# DIRECTIVE 1
Decide whether each statement below agrees with the passage on Animal Farm and Castro, answering yes or no and quoting the words of the passage that settle it. (a) In Animal Farm, the animals kill the human who runs the farm. (b) The rule "all animals are equal" stays the same throughout the story. (c) The writer learned about Castro's lifestyle from a magazine article.
# DIRECTIVE 2
In the passage on Animal Farm and Castro, which animals end up running everything?
# DIRECTIVE 3
Write out the part of the passage on Animal Farm and Castro that begins at the words "One of their" and stops after "the cruel farmer.".

──────── TEXT TO READ ────────

Castro's story was told long before it even took place in George Orwell's Animal Farm (1945). The talking animals in that parable are so mistreated by the drunken human who runs the farm that they rebel and pull off a revolution. They even manage to kill the man.

One of their rules is "all animals are equal." But over time, they modify that rule to "all animals are equal, but some animals are more equal than others." Pretty soon, the pigs are running everything and living very well, while day-to-day life for the rest of the animals is worse than it had been under the cruel farmer.

I remember seeing a TV segment once on the lifestyle of Fidel Castro and his inner circle. They lived lavishly, while normal Cubans suffered under the communism Castro has imposed. Imagine. The Cuban people live in a very degraded and perpetually-depressed economy, even as the Castros enjoyed luxurious parties. Indeed, some are more equal than others.

──────── MATERIAL ────────

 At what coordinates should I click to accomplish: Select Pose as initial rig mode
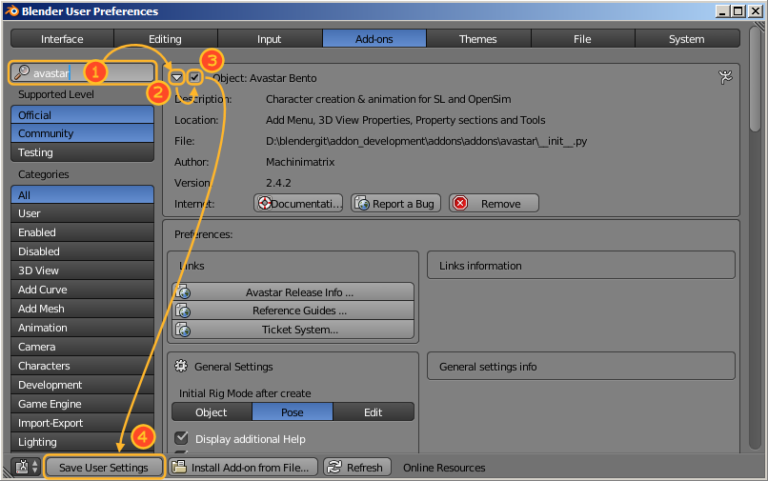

────────

# EXERCISE ANSWER 1
(a) Yes: "They even manage to kill the man."
(b) No: "But over time, they modify that rule to "all animals are equal, but some animals are more equal than others.""
(c) No: "I remember seeing a TV segment once on the lifestyle of Fidel Castro and his inner circle."

# EXERCISE ANSWER 2
The pigs.

# EXERCISE ANSWER 3
One of their rules is "all animals are equal." But over time, they modify that rule to "all animals are equal, but some animals are more equal than others." Pretty soon, the pigs are running everything and living very well, while day-to-day life for the rest of the animals is worse than it had been under the cruel farmer.